In the early morning hours of December 6, 1959 in a handsome Spanish-style mansion in hilly Los Feliz, California, Dr. Harold Perelson took up a hammer and murdered his wife Lillian in her bed, then attempted to kill his sleeping daughter Judy.
But his aim was poor, and Judy was able to raise the alarm and to escape. The killer spoke calmly to his younger children, telling them it was only a nightmare and to go back to bed. Then he retreated to a bathroom, where he took a fatal overdose. He was found dead in bed, the bloody hammer in his hand and an open copy of Dante’s Divine Comedy at his side.
It’s a terrible story, and a strange one. In the legends that swirled around the house in later years, as it sat vacant and brooding with a living room filled with stored junk that credulous urban explorers convinced themselves represented “the Perelson’s Christmas tree and presents, exactly as they’d left them,” Harold’s brutal actions appear unexplainable, perhaps demonic. Sure, the family had money problems, but what family doesn’t?
Now, as the house on Glendower Place goes back on the market after 56 years, and a production company develops a film about the spooky murder mansion, the question still lingers: just what got into Harold Perelson?
The answer, we suspect, lies in the last substances he ingested, and in a very similar crime that would occur four months later, in an equally fine Pasadena mansion.
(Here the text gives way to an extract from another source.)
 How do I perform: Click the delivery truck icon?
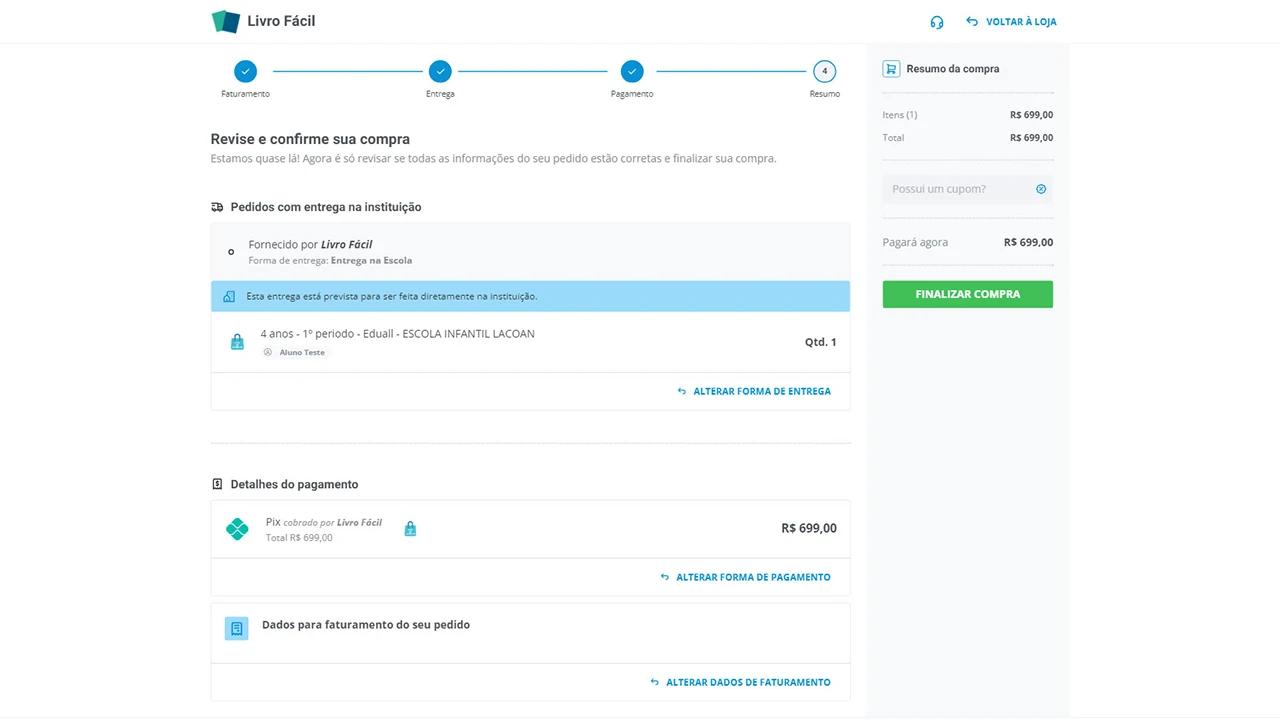pyautogui.click(x=217, y=207)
It’s a story we tell on the Pasadena Confidential tour.
Here is a headline from the front page of the Pasadena Independent on December 8, 1959, after Harold Perelson’s attacks.
And this is a front page headline from the same paper, April 23, 1960.
Pasadenans Martha Ann and William Howard Taft had their problems, too. His jealousy, her anxiety, their failure to conceive. But when she left her bed on April 21, took up the heavy hammer and beat her sleeping mate’s brains in, so soundly that the handle broke, nobody was more surprised than she. When she realized what she’d done, she wrote a suicide note / confession, took an overdose of pills and slashed her wrists. Her sister found her alive the next morning, but William was beyond help.
When Martha had recovered enough to be held accountable, she opted to go before a Superior Court judge, no jury. H. Burton Noble ruled that while she had killed her husband, it was not a conscious act on her part. Influencing his decision was the report of UCLA toxicologist Dr. Thomas Haley, who stated that anyone who took as much of the powerful tranquilizer Miltown as Martha had could behave “like a maniac.” She was freed.
The Taft House, today (photo: Esotouric)
The unconscious mind is a force beyond our understanding. Almost asleep, deeply drugged, acting out past traumas with the nearest weapon at hand, Martha Ann Taft became a murderess. Perhaps the germ of the idea was formed over the morning newspaper that past December, as she read about another family’s nightmare.
The Los Feliz Murder Mansion case is fascinating because it makes so little sense. The family annihilator type of killer, a parent who goes after spouse and children, typically leaves no survivors, and doesn’t always commit suicide. When they do kill themselves, it’s decisively, not by taking pills in front of witnesses. It doesn’t add up, unless you factor in the pills as an unseen actor.
We know from his mode of death that Harold Perelson had a medicine chest full of powerful drugs. We know from his actions that fatal night that he could be easily distracted from the act of murder. He told the little children who he let get away that it was only a nightmare. Maybe, as he slipped away, he believed that, too.